Легко сказать, но трудно сделать. По моему, это выражение бессмысленное. И действительно, нельзя призывать к невозможному.
Говорю я это с полной уверенностью, потому что сам на себе все испытал.
Я ловил момент, но не поймал и только сломал часы. Теперь я знаю, что это невозможно.
Так же невозможно «ловить эпоху, потому что это такой же момент, только по больше.
Другое дело, если сказать: «Запечатлевайте то, что происходит в этот момент. Это совсем другое дело.
Вот например: Раз, два, три! Ничего не произошло! Вот я запечатлел момент, в котором ничего не произошло.
Я сказал об этом Заболоцкому. Тому это очень понравилось, и он целый день сидел и считал: раз, два, три! И отмечал, что ничего ни произошло3.
Насмешка над «псевдопарадоксальностью» очевидна. «Чудо, состоящее в отсутствии чуда» сродни описанному «моменту», над надуманной «ценностью» которого издевается Хармс.
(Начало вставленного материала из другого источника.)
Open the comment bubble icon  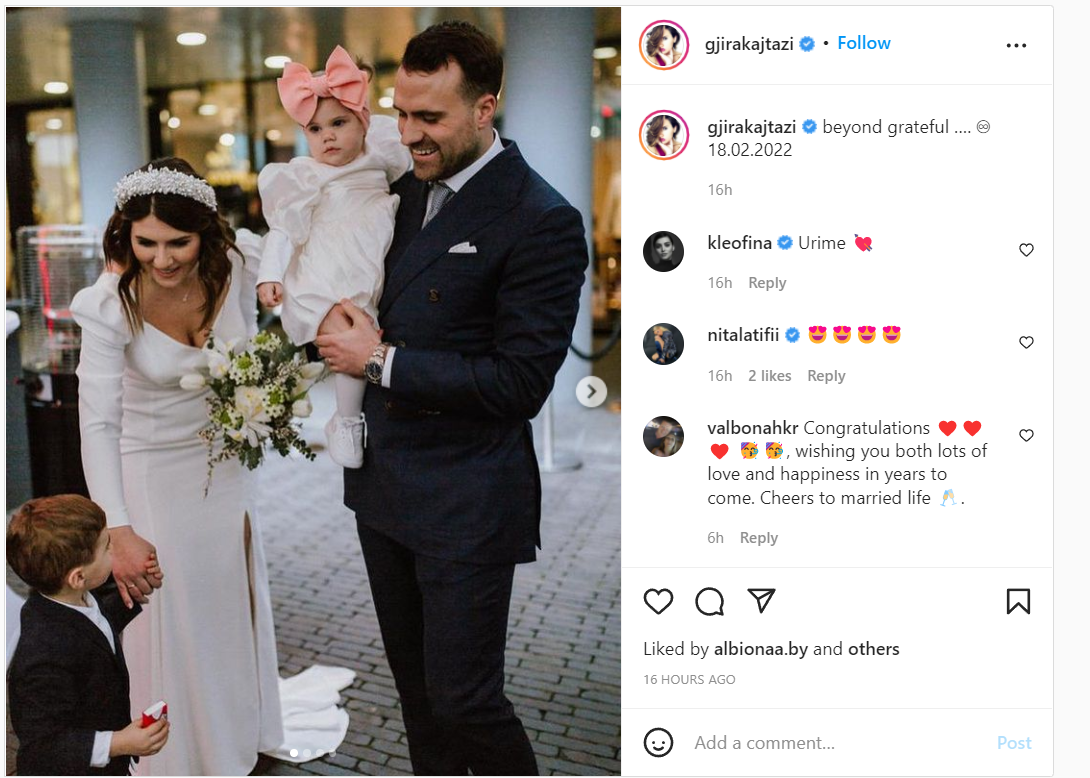point(709,601)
Безосновательно, на наш взгляд, приписывать автору подобного отрывка то понимание чуда, которое приписывает ему комментарий Друскина. (Не говоря уже о том, что «поздний» Хармс, отчетливо осознающий себя приобщенным к православной традиции, вероятнее всего, использовал понятие чуда в каноническом для традиции смысле — конечно, ничего общего с «чинарским» толкованием не имеющем.)
Обратимся к записным книжкам, в которых принято искать косвенные подтверждения тем или иным объяснениям хармсовских текстов. Запись от 22 ноября 1937 года: «На что ропщу я? Мне дано всё, чтобы жить возвышенной жизнию. А я гибну в лени, разврате и мечтании»; и тут же за этим: «Человек не «верит» или «не верит», а «хочет верить» или «хочет не верить». Вот он, этот образ — призванного, могущего — и не исполняющего. «Ошибочно думать, что вера есть нечто неподвижное и самоприходящее. Вера требует интенсивного усилия и энергии, может быть больше, чем все остальное». И дальше: «Есть ли чудо? Вот вопрос, на который я хотел бы услышать ответ»4. Показательная запись — в ней уже содержатся все те мотивы, которые позже составят линию Чудотворца, как она понята нами.
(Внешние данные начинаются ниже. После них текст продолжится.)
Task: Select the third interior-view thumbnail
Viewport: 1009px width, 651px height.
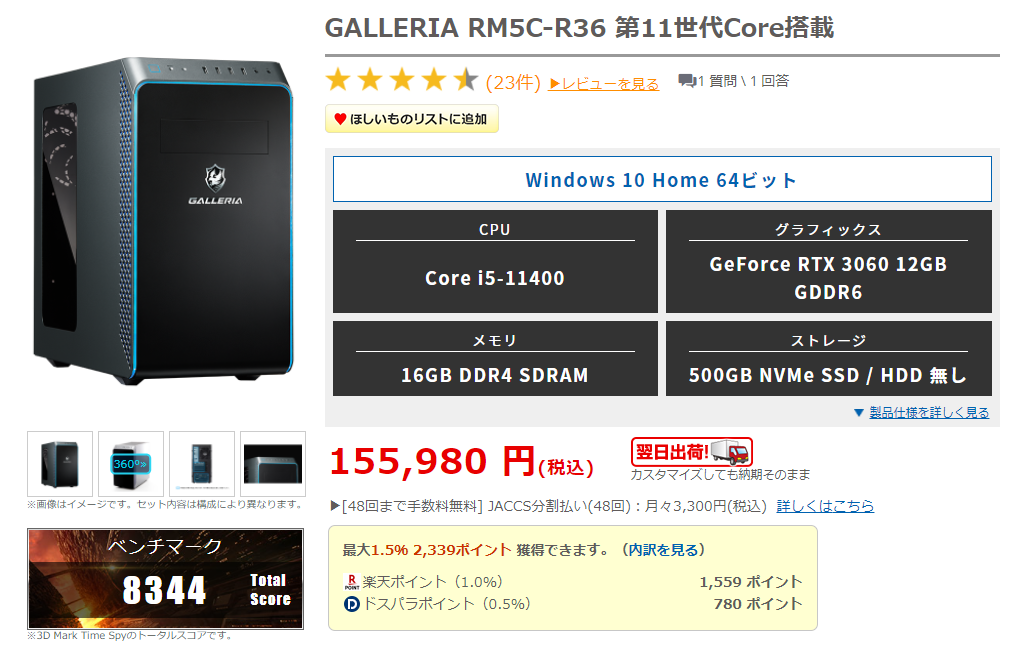Action: [201, 464]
В записных книжках эти сентенции вряд ли кто-то воспримет как ироничные, скорее представляется, что они — всерьез. Рискнем предположить, что в «Старухе» это уже определенная «издевка» над ними. Наиболее вероятно простое и вполне согласующееся с нашим пониманием повести объяснение: Хармс к моменту написания «Старухи» — не тот, что несколькими годами раньше. В повести разговорам «о сакральном» противопоставлена молитва. То, что было личным и всерьез, теперь переосмыслено как «пустое», и потому здесь уже явно травестировано и — весьма показательно — отдано для беседы с Сакердоном Михайловичем. То обстоятельство, что упомянутые реплики содержат отсылку к «Бесам», мы сейчас не затрагиваем просто по той причине, что оно уже неоднократно отмечалось и никаких возражений у нас не вызывает. (По этой же причине мы вообще не разбираем аспект «интертекстуальности» как таковой.)
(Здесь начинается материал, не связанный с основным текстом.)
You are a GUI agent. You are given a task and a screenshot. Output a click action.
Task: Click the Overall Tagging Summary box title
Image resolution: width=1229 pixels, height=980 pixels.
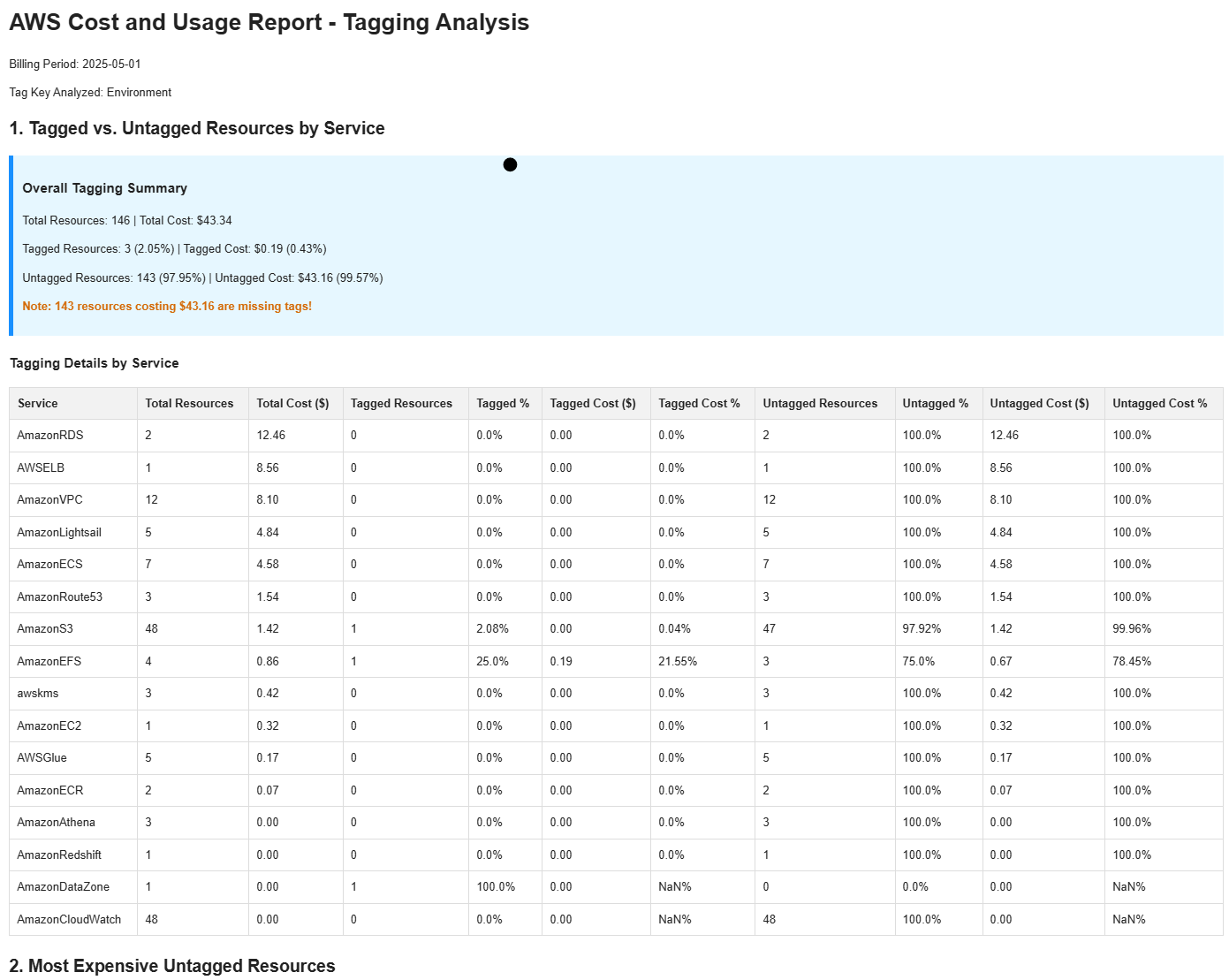point(104,187)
И, наконец, тема «разговоров о вере» всплывет еще раз уже после «Старухи» и снова будет «принижена», хотя — и в этом можно усмотреть некую утрату былой остроты этого вопроса — с нечасто встречающейся у Хармса мягкой иронией: сороковым годом датируется текст «В трамвае сидели два человека...».
Подведем итог.
Расшифровка приема «чудесного возникновения рукописи» вынуждает иначе, нежели это принято, отнестись к вопросу о том, есть ли у Хармса вера в «чудо», и совпадает ли его понимание с тем, что предположил Друскин, а вслед за ним и позднейшие толкователи. Наше полемическое прочтение последней фразы подводит и к более общей проблеме: «чинарство» Хармса, действительно недооценивавшееся долгое время, нынче весьма склонны переоценивать. Недооцененным в этом случае оказывается сам Хармс и та «классическая основа», которую так проницательно отметил у него Маршак.
Примечания
1. Боярский Л. Сверхэстетика Д. Хармса // КОН: Культура, общество, наука, № 1. Тюмень, 1992. Герасимова А. Даниил Хармс как сочинитель (Проблема чуда) // Новое литературное обозрение. — 1995. — № 16. Токарев Д. Курс на худшее: Абсурд как категория текста у Даниила Хармса и Сэмюэля Беккета. М.: НЛО, 2002.
2. «...Сборище друзей, оставленных судьбою» А. Введенский, Л. Липавский, Я. Друскин, Д. Хармс, Н. Олейников. «Чинари» в текстах, документах и исследованиях. В двух томах. (Б. м.) 1998. Т. 1. С. 49.
3. Хармс Д. Полн. собр. соч.: В 3 т. СПб., 1997. Т. 2. С. 297.
4. Хармс Д. Записные книжки. Дневник. В 2 кн. Кн. 2. СПб.; Академический проект, 2002. С. 196.